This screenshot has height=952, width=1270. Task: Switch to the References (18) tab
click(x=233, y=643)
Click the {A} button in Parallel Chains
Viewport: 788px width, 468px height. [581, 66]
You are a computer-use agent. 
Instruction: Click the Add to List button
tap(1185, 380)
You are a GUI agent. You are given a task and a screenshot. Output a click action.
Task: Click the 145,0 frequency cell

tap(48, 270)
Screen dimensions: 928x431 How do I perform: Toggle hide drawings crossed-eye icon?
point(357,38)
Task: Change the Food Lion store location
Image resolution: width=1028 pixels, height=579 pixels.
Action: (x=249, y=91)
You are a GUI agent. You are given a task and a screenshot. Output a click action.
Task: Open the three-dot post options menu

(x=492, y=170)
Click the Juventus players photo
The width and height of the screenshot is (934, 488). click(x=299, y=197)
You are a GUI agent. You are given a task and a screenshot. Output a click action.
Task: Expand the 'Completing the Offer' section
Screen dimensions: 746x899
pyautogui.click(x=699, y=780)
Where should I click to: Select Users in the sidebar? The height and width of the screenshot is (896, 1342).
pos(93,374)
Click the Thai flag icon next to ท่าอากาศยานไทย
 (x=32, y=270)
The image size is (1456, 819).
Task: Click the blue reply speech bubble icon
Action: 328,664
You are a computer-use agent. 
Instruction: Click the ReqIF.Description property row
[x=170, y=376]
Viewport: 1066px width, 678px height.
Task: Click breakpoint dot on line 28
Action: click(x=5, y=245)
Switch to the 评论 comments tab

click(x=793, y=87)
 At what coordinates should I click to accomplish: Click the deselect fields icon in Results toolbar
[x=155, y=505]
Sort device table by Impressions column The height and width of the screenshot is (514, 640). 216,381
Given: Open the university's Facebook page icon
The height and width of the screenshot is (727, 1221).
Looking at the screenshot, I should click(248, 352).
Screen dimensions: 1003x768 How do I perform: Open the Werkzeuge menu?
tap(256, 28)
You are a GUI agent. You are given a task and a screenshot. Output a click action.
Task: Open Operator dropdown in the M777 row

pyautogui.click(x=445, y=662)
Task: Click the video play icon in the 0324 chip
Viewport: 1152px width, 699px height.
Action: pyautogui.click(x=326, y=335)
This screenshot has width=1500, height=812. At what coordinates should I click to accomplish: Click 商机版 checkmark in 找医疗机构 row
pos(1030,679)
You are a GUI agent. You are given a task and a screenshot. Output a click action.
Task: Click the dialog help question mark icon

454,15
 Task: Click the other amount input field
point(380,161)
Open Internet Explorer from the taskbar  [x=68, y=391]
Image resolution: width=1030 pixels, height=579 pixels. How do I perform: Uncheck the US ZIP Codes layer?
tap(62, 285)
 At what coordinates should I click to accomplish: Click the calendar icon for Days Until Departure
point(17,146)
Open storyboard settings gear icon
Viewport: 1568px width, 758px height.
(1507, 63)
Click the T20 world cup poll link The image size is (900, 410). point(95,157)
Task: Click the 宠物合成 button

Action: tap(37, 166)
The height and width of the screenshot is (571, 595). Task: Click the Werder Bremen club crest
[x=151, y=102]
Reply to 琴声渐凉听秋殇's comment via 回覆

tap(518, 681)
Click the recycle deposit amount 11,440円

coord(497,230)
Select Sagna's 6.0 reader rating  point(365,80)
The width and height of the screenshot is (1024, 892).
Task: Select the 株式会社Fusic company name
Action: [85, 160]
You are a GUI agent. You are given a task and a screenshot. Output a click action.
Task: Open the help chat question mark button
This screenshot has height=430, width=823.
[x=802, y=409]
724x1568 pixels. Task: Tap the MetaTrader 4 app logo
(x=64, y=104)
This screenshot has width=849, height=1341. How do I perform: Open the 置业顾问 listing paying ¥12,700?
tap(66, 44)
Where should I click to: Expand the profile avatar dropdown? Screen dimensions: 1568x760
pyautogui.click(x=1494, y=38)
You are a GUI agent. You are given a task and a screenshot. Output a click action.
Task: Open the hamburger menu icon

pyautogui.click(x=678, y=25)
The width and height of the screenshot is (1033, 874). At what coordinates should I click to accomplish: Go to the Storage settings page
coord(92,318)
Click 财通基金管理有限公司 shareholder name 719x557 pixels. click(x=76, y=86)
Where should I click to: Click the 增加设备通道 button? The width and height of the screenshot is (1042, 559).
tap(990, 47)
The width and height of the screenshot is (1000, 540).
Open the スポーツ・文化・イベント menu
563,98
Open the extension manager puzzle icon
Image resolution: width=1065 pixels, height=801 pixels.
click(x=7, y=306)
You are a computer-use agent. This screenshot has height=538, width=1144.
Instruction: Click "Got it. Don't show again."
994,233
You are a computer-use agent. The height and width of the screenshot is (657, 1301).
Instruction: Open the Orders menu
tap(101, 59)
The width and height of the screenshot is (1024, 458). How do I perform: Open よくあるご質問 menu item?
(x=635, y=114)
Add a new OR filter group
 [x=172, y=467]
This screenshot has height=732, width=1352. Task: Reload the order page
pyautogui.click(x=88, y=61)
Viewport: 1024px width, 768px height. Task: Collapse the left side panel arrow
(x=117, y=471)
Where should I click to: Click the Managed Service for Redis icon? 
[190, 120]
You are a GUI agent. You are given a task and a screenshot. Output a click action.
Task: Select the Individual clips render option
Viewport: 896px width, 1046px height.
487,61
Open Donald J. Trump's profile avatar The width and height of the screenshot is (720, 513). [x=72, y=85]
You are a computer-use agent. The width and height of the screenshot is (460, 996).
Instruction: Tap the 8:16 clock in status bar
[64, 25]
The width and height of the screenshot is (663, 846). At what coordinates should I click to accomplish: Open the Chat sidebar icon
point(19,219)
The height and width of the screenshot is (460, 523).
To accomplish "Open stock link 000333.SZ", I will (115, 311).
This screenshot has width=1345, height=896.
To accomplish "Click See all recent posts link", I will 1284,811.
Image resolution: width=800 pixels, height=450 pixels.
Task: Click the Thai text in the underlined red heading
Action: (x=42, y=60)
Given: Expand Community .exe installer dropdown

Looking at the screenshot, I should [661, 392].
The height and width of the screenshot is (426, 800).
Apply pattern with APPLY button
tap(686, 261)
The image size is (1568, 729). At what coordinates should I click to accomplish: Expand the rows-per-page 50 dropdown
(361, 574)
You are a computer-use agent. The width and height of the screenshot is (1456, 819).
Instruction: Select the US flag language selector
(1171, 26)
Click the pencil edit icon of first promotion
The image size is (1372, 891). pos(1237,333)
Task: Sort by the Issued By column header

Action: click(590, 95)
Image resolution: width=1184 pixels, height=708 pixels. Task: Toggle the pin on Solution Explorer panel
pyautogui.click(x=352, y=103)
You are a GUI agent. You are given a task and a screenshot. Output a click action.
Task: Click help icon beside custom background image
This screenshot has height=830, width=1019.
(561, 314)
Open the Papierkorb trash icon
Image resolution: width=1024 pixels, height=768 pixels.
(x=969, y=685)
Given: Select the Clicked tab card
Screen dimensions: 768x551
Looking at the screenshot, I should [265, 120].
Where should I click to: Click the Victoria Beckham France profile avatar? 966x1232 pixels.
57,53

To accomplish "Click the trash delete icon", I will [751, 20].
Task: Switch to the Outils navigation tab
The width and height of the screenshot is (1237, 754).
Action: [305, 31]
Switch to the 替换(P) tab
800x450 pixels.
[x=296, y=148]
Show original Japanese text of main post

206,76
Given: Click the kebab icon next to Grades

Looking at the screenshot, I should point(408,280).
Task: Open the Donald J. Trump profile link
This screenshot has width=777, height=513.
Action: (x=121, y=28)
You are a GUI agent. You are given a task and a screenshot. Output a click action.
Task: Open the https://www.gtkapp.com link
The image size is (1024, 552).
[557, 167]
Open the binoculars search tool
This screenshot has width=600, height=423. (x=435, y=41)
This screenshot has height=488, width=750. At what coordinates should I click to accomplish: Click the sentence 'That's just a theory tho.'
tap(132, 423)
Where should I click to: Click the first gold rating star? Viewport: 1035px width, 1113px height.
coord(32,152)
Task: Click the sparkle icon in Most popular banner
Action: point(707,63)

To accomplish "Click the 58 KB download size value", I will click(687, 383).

= PROBLEM REQUIREMENTS =
Read through the listing and copy each line in which the word "computer" occurs.

= ANSWER SPACE =
You are a computer-use agent. 
You are a computer-use agent. 
You are a computer-use agent. This screenshot has height=538, width=1144.
You are a computer-use agent. The height and width of the screenshot is (657, 1301).
You are a computer-use agent. The width and height of the screenshot is (460, 996).
You are a computer-use agent. The width and height of the screenshot is (1456, 819).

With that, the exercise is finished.